Loading organizations...
Twelve Labs develops video-native multimodal artificial intelligence, creating foundation models that enable machines to understand visual, auditory, and linguistic information within video. Their platform provides enterprise-grade AI for comprehensive video analysis, supporting advanced search and insights by processing vision, audio, and language. This technology aims to bring human-like video understanding to diverse applications.
Jae Lee, CEO, and Dave Chung, COO, co-founded the company. Lee's background in large multimodal neural networks provides the technical foundation for Twelve Labs. The founders identified the critical need for sophisticated AI to intelligently process the rapidly increasing volume of global video data, thereby unlocking deeper understanding.
Twelve Labs serves enterprises, researchers, and developers, enabling them to extract valuable intelligence from extensive video archives. Their vision is to embed comprehensive, human-level video understanding into various applications, fundamentally transforming how organizations interact with and leverage video for strategic objectives.
Twelve Labs has raised $107.0M across 5 funding rounds.
Twelve Labs has raised $107.0M in total across 5 funding rounds.
Twelve Labs has raised $107.0M across 5 funding rounds. Most recently, it raised $30.0M Other Equity in December 2024.
Twelve Labs has raised $107.0M in total across 5 funding rounds.
Twelve Labs's investors include New Enterprise Associates, NVentures, Coatue, Daffy, Fenway Summer, First Round Capital, Indeed.com, Pareto Holdings, Greg Bettinelli, Vera Equity, Amit Agarwal, Gokul Rajaram.
Twelve Labs is a San Francisco-based AI startup founded in 2020-2021 that builds multimodal video understanding platforms, enabling developers and enterprises to search, summarize, and analyze vast video archives with human-like comprehension of visuals, audio, and context.[1][2][3][4] Its proprietary foundation models like Marengo and Pegasus power applications such as semantic search, content moderation, and Retrieval-Augmented Generation (RAG) for video data, serving sectors like media & entertainment, advertising, automotive, security, and high-profile clients including the NFL.[2][4][5] With over 30,000 developers and companies using its API, Twelve Labs addresses the limitations of general-purpose AI by focusing on video-native intelligence, recently securing $30M in funding to scale deeper, adaptable solutions.[2][4][6]

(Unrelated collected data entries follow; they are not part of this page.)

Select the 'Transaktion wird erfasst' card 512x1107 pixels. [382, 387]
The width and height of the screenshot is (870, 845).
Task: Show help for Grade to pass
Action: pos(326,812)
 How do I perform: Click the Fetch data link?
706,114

The platform solves the core problem of unlocking value from petabyte-scale video libraries—previously hard to query beyond keywords—by offering world-class accuracy, customization on proprietary data, and flexible deployment across cloud, private cloud, or on-premise environments.[3][5] This drives growth momentum, with rapid adoption amid exploding video data volumes and AI advancements.[4]

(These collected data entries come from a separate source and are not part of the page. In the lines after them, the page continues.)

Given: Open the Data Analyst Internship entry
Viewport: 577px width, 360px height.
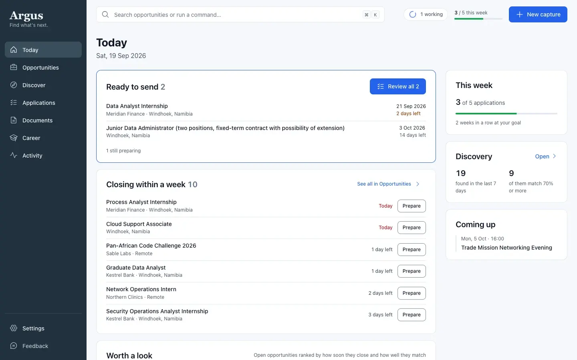Looking at the screenshot, I should (x=266, y=110).
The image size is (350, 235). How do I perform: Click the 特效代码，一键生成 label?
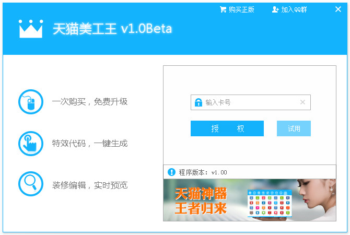pyautogui.click(x=90, y=143)
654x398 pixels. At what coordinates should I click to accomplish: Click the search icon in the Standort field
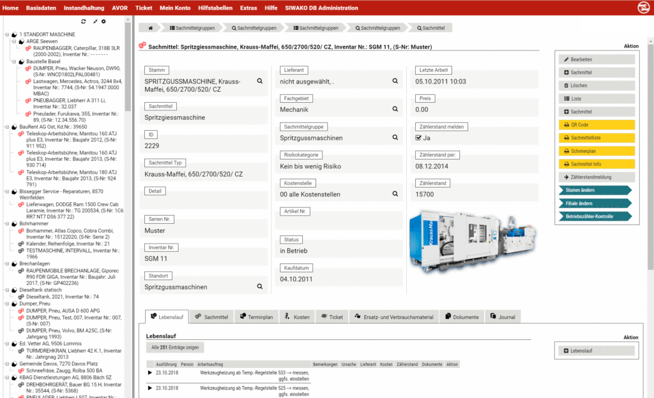click(260, 287)
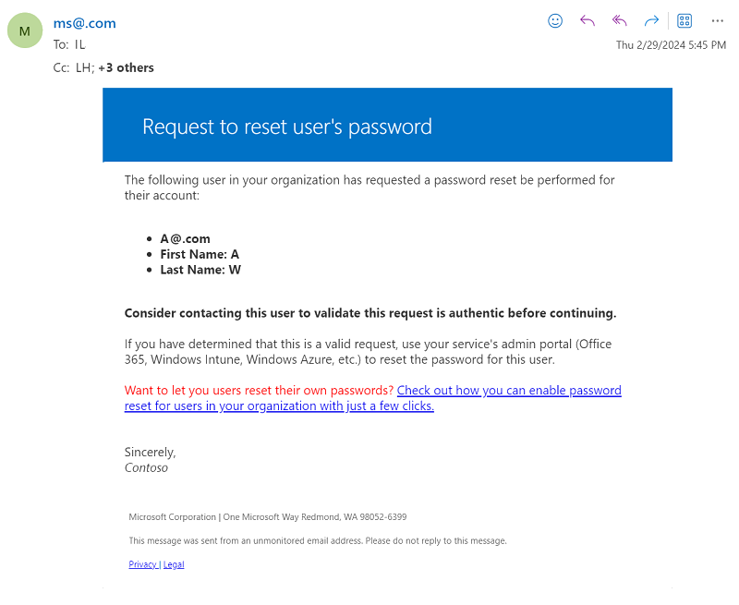Screen dimensions: 739x605
Task: Open sender ms@.com contact card
Action: coord(85,23)
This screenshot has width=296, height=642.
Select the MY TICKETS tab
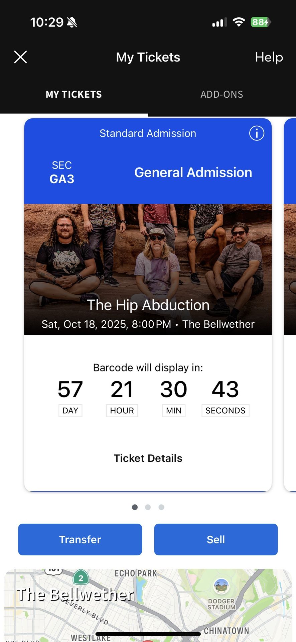(74, 95)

Twelve Labs was co-founded in 2020 by Jae Lee, a UC Berkeley computer science graduate who previously served in South Korea's Ministry of National Defense Cyber Operations Command.[2][4] While in the military, Lee and AI-passionate colleagues discussed emerging research papers, spotting an untapped opportunity in video AI at a time when the field fixated on text and images.[2][4] This led to the company's inception as a South Korean startup with offices in Seoul and San Francisco, bootstrapping with limited resources to pioneer "perceptual reasoning" in video understanding.[4]

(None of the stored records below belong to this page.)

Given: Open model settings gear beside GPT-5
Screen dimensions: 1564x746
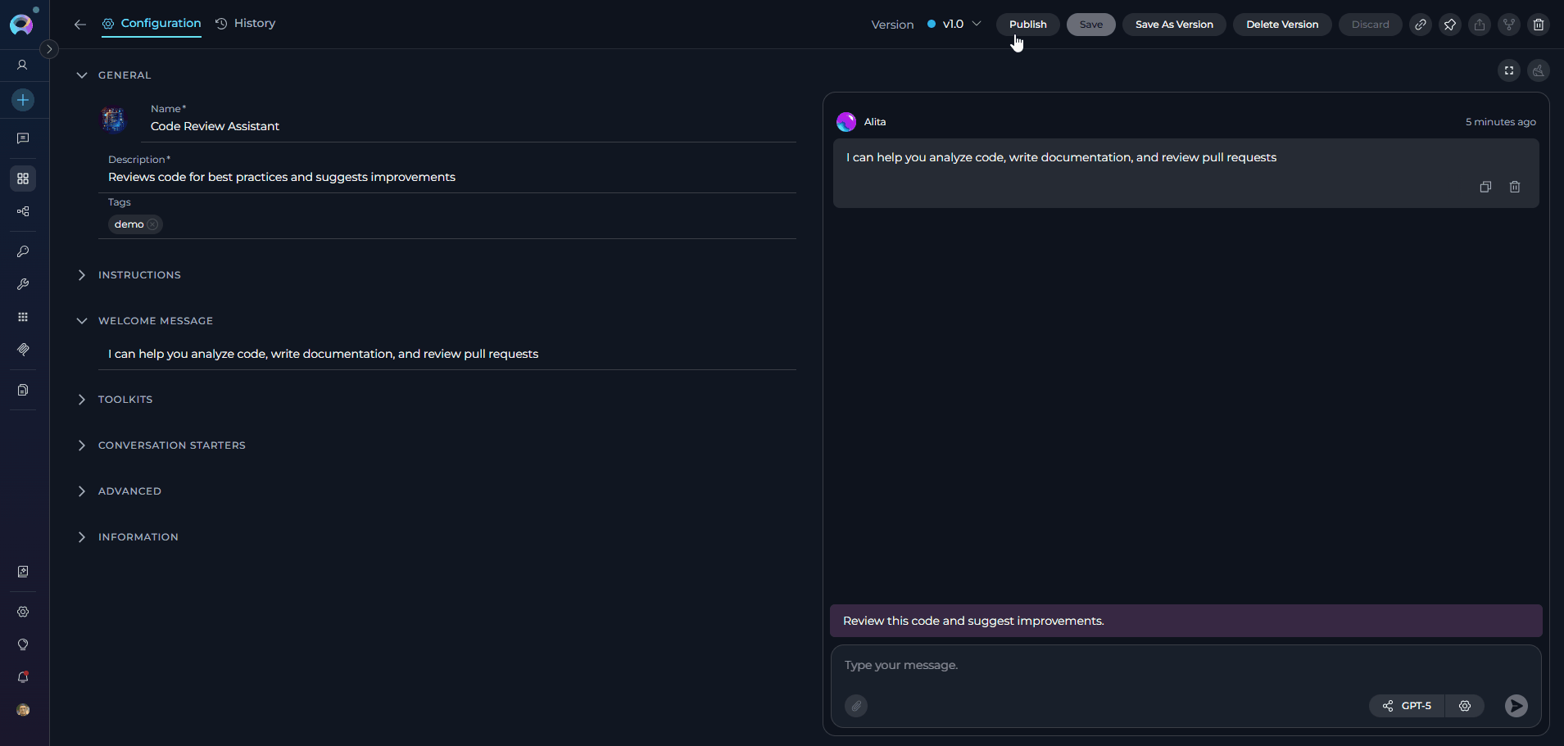Looking at the screenshot, I should (x=1464, y=706).
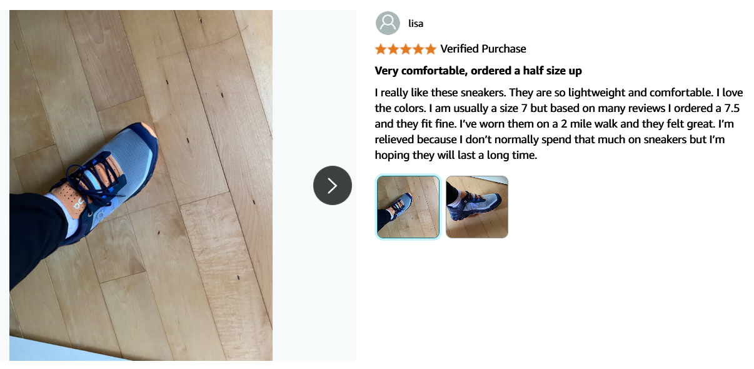Click the first orange rating star

381,49
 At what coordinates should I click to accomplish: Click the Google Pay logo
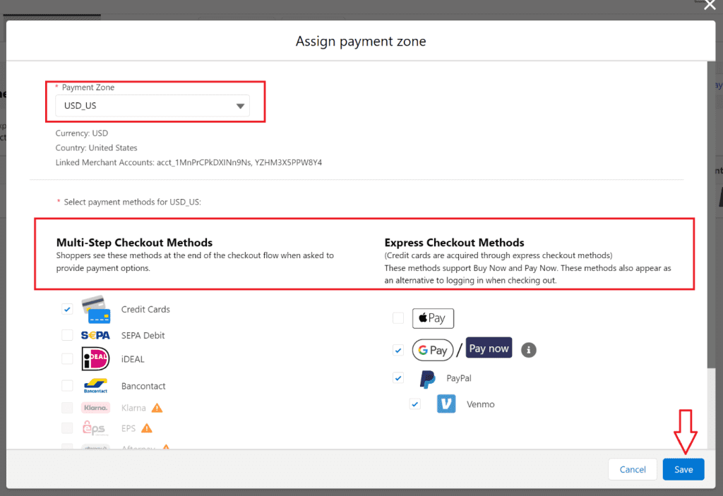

A pivotal early breakthrough was Pegasus, their first model capable of analyzing videos and answering content-specific questions, marking a shift from text-centric AI.[2] Headquartered in San Francisco with 21-40 employees, Twelve Labs quickly gained traction, partnering with the NFL to monetize video archives and launching a public API to empower developers.[1][2][3][4]
Twelve Labs rides the multimodal AI wave, capitalizing on video's dominance as the internet's fastest-growing data type—projected to comprise 82% of traffic—while general models lag in video depth.[2][4][5] Timing is ideal post-2020, as foundation model hype shifted from text/images to video, amplified by generative AI and enterprise needs for intelligent archives in media, security, and beyond.[2][3][4] Market forces like surging video production (e.g., sports, ads) and regulatory demands for moderation favor its scalable, customizable tech, influencing the ecosystem by democratizing video AI for developers and setting benchmarks that push incumbents toward specialization.[2][5][6]
Twelve Labs is positioned for explosive growth, expanding into automotive, security, and defense via In-Q-Tel ties, while recruiting top AI talent to dominate video understanding.[2][6] Trends like agentic AI, RAG proliferation, and petabyte-scale data will propel its models, potentially establishing "clear and sustainable leadership" as CEO Jae Lee envisions.[4][6] Its influence may evolve from developer tool to enterprise standard, unlocking video's full potential and redefining how machines "see, listen, and understand the world"—just as its mission promises from day one.[1][3]